Task description >>
Can you copy out the material below word for word, from its first line to its last?

Records >>

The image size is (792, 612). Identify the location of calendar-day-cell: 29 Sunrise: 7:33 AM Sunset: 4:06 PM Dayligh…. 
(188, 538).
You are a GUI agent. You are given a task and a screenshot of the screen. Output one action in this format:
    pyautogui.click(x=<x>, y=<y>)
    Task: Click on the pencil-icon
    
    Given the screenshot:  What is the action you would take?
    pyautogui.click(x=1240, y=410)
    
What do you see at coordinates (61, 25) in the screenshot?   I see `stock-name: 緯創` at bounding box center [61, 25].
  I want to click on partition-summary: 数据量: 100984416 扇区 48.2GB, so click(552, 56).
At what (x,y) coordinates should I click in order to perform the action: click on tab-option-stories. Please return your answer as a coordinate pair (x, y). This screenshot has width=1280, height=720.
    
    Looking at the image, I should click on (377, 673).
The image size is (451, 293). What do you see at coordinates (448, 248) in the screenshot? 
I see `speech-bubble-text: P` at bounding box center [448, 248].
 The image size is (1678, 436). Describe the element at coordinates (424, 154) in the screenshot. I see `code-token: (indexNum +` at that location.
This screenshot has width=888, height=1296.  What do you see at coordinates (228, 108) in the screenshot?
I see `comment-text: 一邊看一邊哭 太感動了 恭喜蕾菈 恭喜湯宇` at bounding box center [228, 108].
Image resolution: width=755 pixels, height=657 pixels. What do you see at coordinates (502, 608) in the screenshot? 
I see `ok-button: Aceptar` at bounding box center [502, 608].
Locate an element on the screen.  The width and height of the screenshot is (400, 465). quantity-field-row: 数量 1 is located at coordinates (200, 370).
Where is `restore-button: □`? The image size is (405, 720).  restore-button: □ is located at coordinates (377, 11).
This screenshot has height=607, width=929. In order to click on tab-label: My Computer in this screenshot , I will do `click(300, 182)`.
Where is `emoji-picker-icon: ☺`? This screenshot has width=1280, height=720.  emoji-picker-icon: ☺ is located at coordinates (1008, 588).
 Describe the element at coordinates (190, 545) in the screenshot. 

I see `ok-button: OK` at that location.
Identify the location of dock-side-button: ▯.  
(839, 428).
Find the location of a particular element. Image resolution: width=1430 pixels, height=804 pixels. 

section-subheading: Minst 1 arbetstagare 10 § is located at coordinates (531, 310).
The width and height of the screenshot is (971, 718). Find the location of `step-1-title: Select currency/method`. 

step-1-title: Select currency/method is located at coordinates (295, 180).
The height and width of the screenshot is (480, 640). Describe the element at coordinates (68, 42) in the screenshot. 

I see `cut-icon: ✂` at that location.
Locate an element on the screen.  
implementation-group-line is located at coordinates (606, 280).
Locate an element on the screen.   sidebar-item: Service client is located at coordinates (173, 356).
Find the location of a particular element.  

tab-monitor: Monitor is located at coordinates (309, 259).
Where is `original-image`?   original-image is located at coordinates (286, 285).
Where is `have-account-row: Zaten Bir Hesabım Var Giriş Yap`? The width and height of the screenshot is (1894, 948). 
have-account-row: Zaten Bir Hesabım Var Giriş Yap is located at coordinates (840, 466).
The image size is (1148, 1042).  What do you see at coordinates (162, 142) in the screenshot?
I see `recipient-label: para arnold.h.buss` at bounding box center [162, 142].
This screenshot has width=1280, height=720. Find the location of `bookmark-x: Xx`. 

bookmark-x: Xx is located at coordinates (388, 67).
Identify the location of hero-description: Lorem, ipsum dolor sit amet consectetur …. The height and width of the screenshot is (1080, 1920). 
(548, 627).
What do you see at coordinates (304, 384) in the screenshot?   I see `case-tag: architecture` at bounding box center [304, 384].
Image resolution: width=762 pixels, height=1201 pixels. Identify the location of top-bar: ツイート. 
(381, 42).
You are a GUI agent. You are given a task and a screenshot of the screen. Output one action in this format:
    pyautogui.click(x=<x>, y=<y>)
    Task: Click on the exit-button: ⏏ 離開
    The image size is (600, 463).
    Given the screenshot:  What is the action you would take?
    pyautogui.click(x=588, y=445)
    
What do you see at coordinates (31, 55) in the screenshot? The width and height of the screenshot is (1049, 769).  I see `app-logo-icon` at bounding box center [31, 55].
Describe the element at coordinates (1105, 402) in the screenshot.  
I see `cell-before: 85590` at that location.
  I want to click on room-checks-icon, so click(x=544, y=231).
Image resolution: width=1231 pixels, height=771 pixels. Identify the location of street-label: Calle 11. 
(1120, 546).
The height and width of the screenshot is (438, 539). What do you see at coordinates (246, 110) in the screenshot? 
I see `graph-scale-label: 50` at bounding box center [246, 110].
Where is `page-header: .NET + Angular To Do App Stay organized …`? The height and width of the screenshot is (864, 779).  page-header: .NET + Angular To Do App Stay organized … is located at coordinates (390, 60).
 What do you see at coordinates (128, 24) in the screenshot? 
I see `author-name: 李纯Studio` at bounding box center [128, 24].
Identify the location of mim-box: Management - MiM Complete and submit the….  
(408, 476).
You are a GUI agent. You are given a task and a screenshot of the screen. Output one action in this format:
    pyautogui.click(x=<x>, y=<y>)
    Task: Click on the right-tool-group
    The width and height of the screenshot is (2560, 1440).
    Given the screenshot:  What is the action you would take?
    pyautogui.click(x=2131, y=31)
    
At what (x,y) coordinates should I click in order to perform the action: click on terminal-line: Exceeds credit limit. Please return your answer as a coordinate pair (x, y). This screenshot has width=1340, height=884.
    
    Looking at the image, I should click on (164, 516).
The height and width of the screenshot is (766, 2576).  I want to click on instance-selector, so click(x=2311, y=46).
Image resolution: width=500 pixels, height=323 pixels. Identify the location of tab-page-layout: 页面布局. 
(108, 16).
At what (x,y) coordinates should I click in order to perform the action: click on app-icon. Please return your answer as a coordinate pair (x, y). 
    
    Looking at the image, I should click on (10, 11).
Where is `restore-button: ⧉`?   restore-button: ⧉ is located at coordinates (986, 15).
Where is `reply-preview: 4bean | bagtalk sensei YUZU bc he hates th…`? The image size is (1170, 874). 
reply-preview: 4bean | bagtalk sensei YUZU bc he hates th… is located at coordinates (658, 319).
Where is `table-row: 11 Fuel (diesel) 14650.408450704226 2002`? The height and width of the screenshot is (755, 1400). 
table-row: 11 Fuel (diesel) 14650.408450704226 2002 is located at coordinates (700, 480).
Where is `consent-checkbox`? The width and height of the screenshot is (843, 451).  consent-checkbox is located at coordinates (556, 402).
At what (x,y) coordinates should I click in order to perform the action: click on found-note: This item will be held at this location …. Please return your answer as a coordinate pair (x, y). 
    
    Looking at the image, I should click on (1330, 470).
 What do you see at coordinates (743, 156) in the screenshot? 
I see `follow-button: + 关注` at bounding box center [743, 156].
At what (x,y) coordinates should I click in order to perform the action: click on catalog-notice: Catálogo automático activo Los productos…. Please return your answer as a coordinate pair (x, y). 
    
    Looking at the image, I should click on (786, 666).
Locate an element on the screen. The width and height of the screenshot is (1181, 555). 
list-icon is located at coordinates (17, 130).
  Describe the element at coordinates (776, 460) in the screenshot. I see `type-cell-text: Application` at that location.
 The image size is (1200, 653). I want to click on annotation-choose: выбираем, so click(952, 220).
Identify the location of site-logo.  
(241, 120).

Result >>
The image size is (792, 612). Identify the location of calendar-day-cell: 29 Sunrise: 7:33 AM Sunset: 4:06 PM Dayligh…. 
(188, 538).
You are a GUI agent. You are given a task and a screenshot of the screen. Output one action in this format:
    pyautogui.click(x=<x>, y=<y>)
    Task: Click on the pencil-icon
    
    Given the screenshot:  What is the action you would take?
    pyautogui.click(x=1240, y=410)
    
What do you see at coordinates (61, 25) in the screenshot?   I see `stock-name: 緯創` at bounding box center [61, 25].
  I want to click on partition-summary: 数据量: 100984416 扇区 48.2GB, so click(552, 56).
At what (x,y) coordinates should I click in order to perform the action: click on tab-option-stories. Please return your answer as a coordinate pair (x, y). This screenshot has width=1280, height=720.
    
    Looking at the image, I should click on (377, 673).
The image size is (451, 293). What do you see at coordinates (448, 248) in the screenshot? 
I see `speech-bubble-text: P` at bounding box center [448, 248].
 The image size is (1678, 436). Describe the element at coordinates (424, 154) in the screenshot. I see `code-token: (indexNum +` at that location.
This screenshot has width=888, height=1296.  What do you see at coordinates (228, 108) in the screenshot?
I see `comment-text: 一邊看一邊哭 太感動了 恭喜蕾菈 恭喜湯宇` at bounding box center [228, 108].
Image resolution: width=755 pixels, height=657 pixels. What do you see at coordinates (502, 608) in the screenshot? 
I see `ok-button: Aceptar` at bounding box center [502, 608].
Locate an element on the screen.  The width and height of the screenshot is (400, 465). quantity-field-row: 数量 1 is located at coordinates (200, 370).
Where is `restore-button: □`? The image size is (405, 720).  restore-button: □ is located at coordinates (377, 11).
This screenshot has height=607, width=929. In order to click on tab-label: My Computer in this screenshot , I will do `click(300, 182)`.
Where is `emoji-picker-icon: ☺`? This screenshot has width=1280, height=720.  emoji-picker-icon: ☺ is located at coordinates (1008, 588).
 Describe the element at coordinates (190, 545) in the screenshot. 

I see `ok-button: OK` at that location.
Identify the location of dock-side-button: ▯.  
(839, 428).
Find the location of a particular element. Image resolution: width=1430 pixels, height=804 pixels. 

section-subheading: Minst 1 arbetstagare 10 § is located at coordinates (531, 310).
The width and height of the screenshot is (971, 718). Find the location of `step-1-title: Select currency/method`. 

step-1-title: Select currency/method is located at coordinates (295, 180).
The height and width of the screenshot is (480, 640). Describe the element at coordinates (68, 42) in the screenshot. 

I see `cut-icon: ✂` at that location.
Locate an element on the screen.  
implementation-group-line is located at coordinates (606, 280).
Locate an element on the screen.   sidebar-item: Service client is located at coordinates (173, 356).
Find the location of a particular element.  

tab-monitor: Monitor is located at coordinates (309, 259).
Where is `original-image`?   original-image is located at coordinates (286, 285).
Where is `have-account-row: Zaten Bir Hesabım Var Giriş Yap`? The width and height of the screenshot is (1894, 948). 
have-account-row: Zaten Bir Hesabım Var Giriş Yap is located at coordinates (840, 466).
The image size is (1148, 1042).  What do you see at coordinates (162, 142) in the screenshot?
I see `recipient-label: para arnold.h.buss` at bounding box center [162, 142].
This screenshot has width=1280, height=720. Find the location of `bookmark-x: Xx`. 

bookmark-x: Xx is located at coordinates (388, 67).
Identify the location of hero-description: Lorem, ipsum dolor sit amet consectetur …. The height and width of the screenshot is (1080, 1920). 
(548, 627).
What do you see at coordinates (304, 384) in the screenshot?   I see `case-tag: architecture` at bounding box center [304, 384].
Image resolution: width=762 pixels, height=1201 pixels. Identify the location of top-bar: ツイート. 
(381, 42).
You are a GUI agent. You are given a task and a screenshot of the screen. Output one action in this format:
    pyautogui.click(x=<x>, y=<y>)
    Task: Click on the exit-button: ⏏ 離開
    The image size is (600, 463).
    Given the screenshot:  What is the action you would take?
    pyautogui.click(x=588, y=445)
    
What do you see at coordinates (31, 55) in the screenshot? The width and height of the screenshot is (1049, 769).  I see `app-logo-icon` at bounding box center [31, 55].
Describe the element at coordinates (1105, 402) in the screenshot.  
I see `cell-before: 85590` at that location.
  I want to click on room-checks-icon, so click(x=544, y=231).
Image resolution: width=1231 pixels, height=771 pixels. Identify the location of street-label: Calle 11. 
(1120, 546).
The height and width of the screenshot is (438, 539). What do you see at coordinates (246, 110) in the screenshot? 
I see `graph-scale-label: 50` at bounding box center [246, 110].
Where is `page-header: .NET + Angular To Do App Stay organized …`? The height and width of the screenshot is (864, 779).  page-header: .NET + Angular To Do App Stay organized … is located at coordinates (390, 60).
 What do you see at coordinates (128, 24) in the screenshot? 
I see `author-name: 李纯Studio` at bounding box center [128, 24].
Identify the location of mim-box: Management - MiM Complete and submit the….  
(408, 476).
You are a GUI agent. You are given a task and a screenshot of the screen. Output one action in this format:
    pyautogui.click(x=<x>, y=<y>)
    Task: Click on the right-tool-group
    The width and height of the screenshot is (2560, 1440).
    Given the screenshot:  What is the action you would take?
    pyautogui.click(x=2131, y=31)
    
At what (x,y) coordinates should I click in order to perform the action: click on terminal-line: Exceeds credit limit. Please return your answer as a coordinate pair (x, y). This screenshot has width=1340, height=884.
    
    Looking at the image, I should click on (164, 516).
The height and width of the screenshot is (766, 2576).  I want to click on instance-selector, so click(x=2311, y=46).
Image resolution: width=500 pixels, height=323 pixels. Identify the location of tab-page-layout: 页面布局. 
(108, 16).
At what (x,y) coordinates should I click in order to perform the action: click on app-icon. Please return your answer as a coordinate pair (x, y). 
    
    Looking at the image, I should click on (10, 11).
Where is `restore-button: ⧉`?   restore-button: ⧉ is located at coordinates (986, 15).
Where is `reply-preview: 4bean | bagtalk sensei YUZU bc he hates th…`? The image size is (1170, 874). 
reply-preview: 4bean | bagtalk sensei YUZU bc he hates th… is located at coordinates (658, 319).
Where is `table-row: 11 Fuel (diesel) 14650.408450704226 2002`? The height and width of the screenshot is (755, 1400). 
table-row: 11 Fuel (diesel) 14650.408450704226 2002 is located at coordinates (700, 480).
Where is `consent-checkbox`? The width and height of the screenshot is (843, 451).  consent-checkbox is located at coordinates (556, 402).
At what (x,y) coordinates should I click in order to perform the action: click on found-note: This item will be held at this location …. Please return your answer as a coordinate pair (x, y). 
    
    Looking at the image, I should click on (1330, 470).
 What do you see at coordinates (743, 156) in the screenshot? 
I see `follow-button: + 关注` at bounding box center [743, 156].
At what (x,y) coordinates should I click in order to perform the action: click on catalog-notice: Catálogo automático activo Los productos…. Please return your answer as a coordinate pair (x, y). 
    
    Looking at the image, I should click on (786, 666).
Locate an element on the screen. The width and height of the screenshot is (1181, 555). 
list-icon is located at coordinates (17, 130).
  Describe the element at coordinates (776, 460) in the screenshot. I see `type-cell-text: Application` at that location.
 The image size is (1200, 653). I want to click on annotation-choose: выбираем, so click(952, 220).
Identify the location of site-logo.  
(241, 120).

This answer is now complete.